Yet another optional aspect of the current invention is that the identification of individual flows causing overload of the control plane processor might be based on interrogation of a dispatching function inside the control plane. This is defined by claim 5. The dispatching function in the control plane dispatches data packets that are redirected by the data plane to the different services running on the control plane. Once the services that suffer from overload are identified, the dispatcher may be consulted by the overload protection software to map individual flows onto the services in overload state such that the flows can be identified responsible for the overload situation.

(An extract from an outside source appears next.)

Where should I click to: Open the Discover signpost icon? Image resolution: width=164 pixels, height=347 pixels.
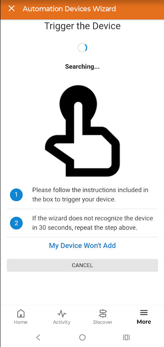[103, 313]
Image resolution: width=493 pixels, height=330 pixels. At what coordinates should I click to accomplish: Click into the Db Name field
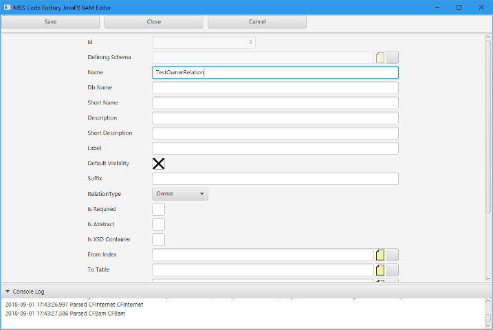(275, 88)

Still an optional feature of the present invention is that the overload protection unit in the control plane might be able to identify individual flows for which the rate-limiting conditions in the data plane can be decreased or relaxed. This is covered by claim 6. In other words, the load protection function may open the throttle again and instruct the rate-limiting function in the data plane to return to a higher rate level again as soon as the service in trouble settles down again to normal operation load.
As indicated by claims 7, 8 and 9, the invention could find its way into different types of network nodes. Examples are access multiplexers like DSLAMs (Digital Subscriber Line Multiplexers), fibre aggregators, DLCs (Digital Loop Carriers); server nodes like BRASs (Broadband Remote Access Servers); routing/switching nodes like IP edge routers, ATM switches, etc.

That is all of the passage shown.